Problem details: Your answer should consist only of the lines below from the one with "Where should I" through the one with "1024x661 pixels.", copied exactly.
*** Opening Supplied entries ***
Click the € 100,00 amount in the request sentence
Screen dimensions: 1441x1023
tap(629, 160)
*** Closing Supplied entries ***
*** Opening Supplied entries ***
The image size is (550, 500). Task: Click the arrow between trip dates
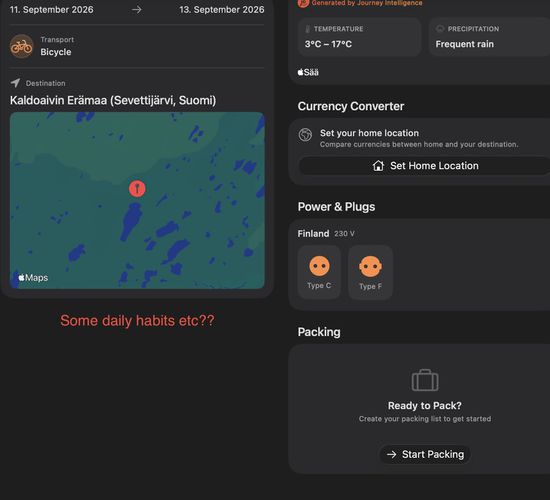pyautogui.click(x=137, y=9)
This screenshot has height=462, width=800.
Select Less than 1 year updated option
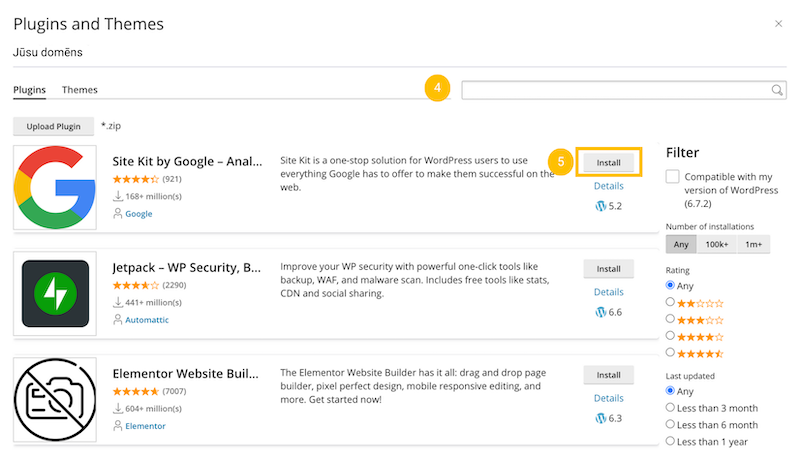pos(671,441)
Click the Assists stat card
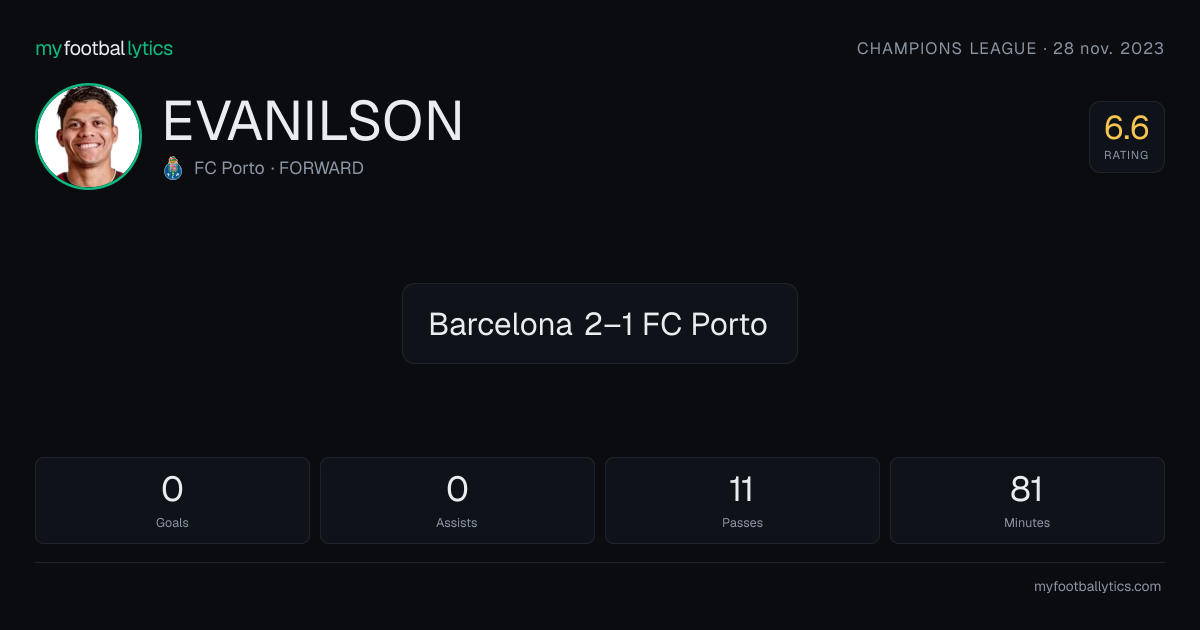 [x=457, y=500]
*** Closing Supplied entries ***
*** Opening Supplied entries ***
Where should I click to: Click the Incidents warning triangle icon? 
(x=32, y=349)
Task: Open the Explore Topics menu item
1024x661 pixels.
*** Closing Supplied entries ***
Written solution:
Where should I click to: Click the Incidents warning triangle icon? 
(x=32, y=349)
Task: Open the Explore Topics menu item
1024x661 pixels.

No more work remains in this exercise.